On Nov 7, 2024, at 9:27 PM, Andrei Lepikhov <lepihov@gmail.com> wrote:
> Postgres didn't want Materialize in this example because of the low estimation on its outer subquery. AFAIC, by
increasingthe *_page_cost's value, you added extra weight to the inner subquery and shifted the decision to use
materialisation.
Interesting, except I decreased the random_page_cost. Just clarifying.
> I see huge underestimation in the simple scan:
>
> Bitmap Heap Scan on metainfo b_1
> (cost=23.96..35.77 rows=3 width=38)
> (actual time=1.225..4.206 rows=1025 loops=1)
>
> It may be caused by some functional dependency in its filter:
>
> ((relation = 'located'::text) AND (type = 'document'::text))
>
> You can create extended statistics on the columns 'relation' and 'type'. These statistics can reduce estimation
errorsand enable the optimiser to find a better plan without changing the cost balance.

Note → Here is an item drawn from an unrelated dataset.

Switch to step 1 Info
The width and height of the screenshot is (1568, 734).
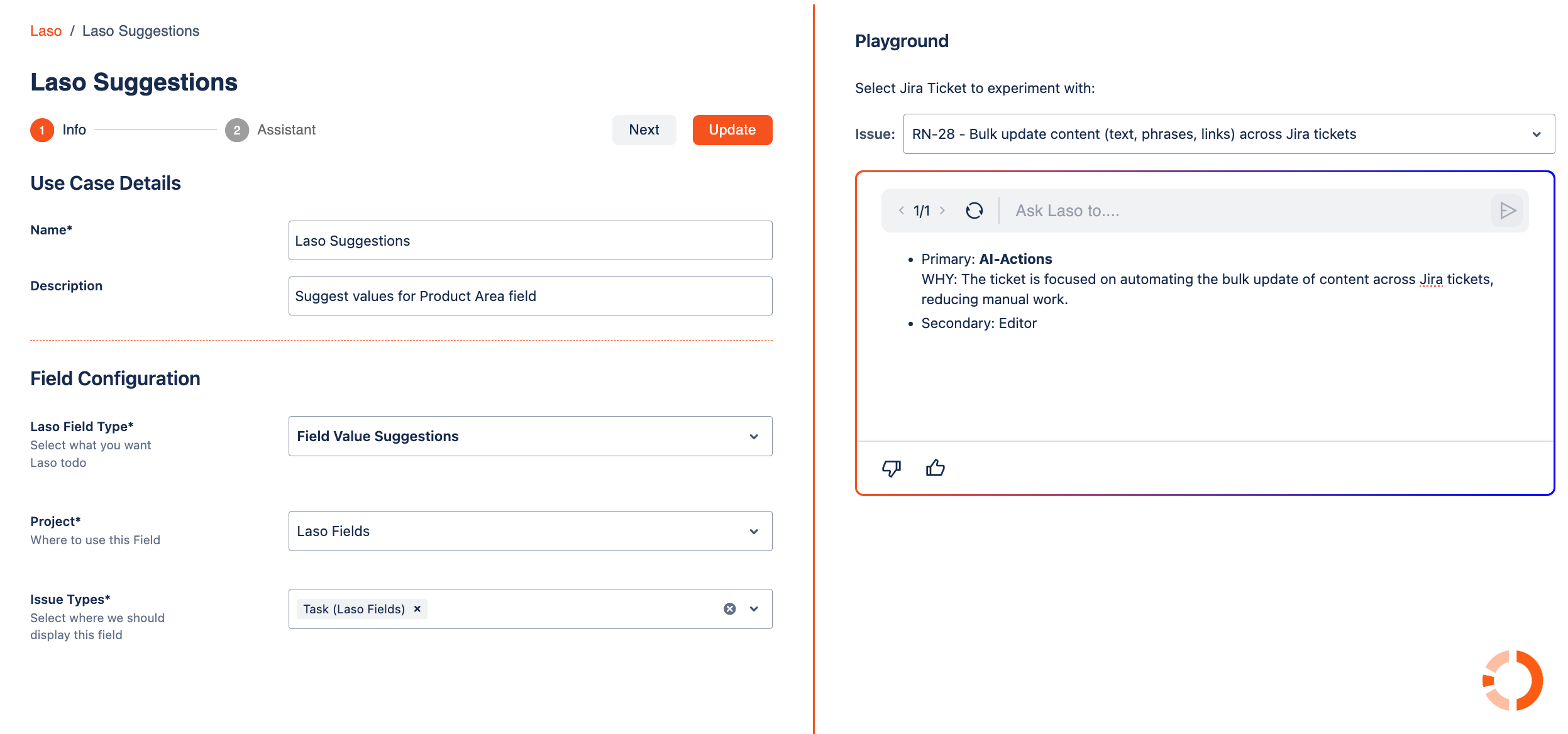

OK, this is the first I'm learning about extended statistics...
I'm looking at https://www.postgresql.org/docs/15/sql-createstatistics.html
and https://www.postgresql.org/docs/15/planner-stats.html#PLANNER-STATS-EXTENDED
What kind of extended statistics do you suggest for this? ndistinct, dependencies, or mcv?
CREATE STATISTICS tablename_stats (<statistics type?>) ON relation, type FROM tablename;
ANALYZE tablename;
Thanks,
Ed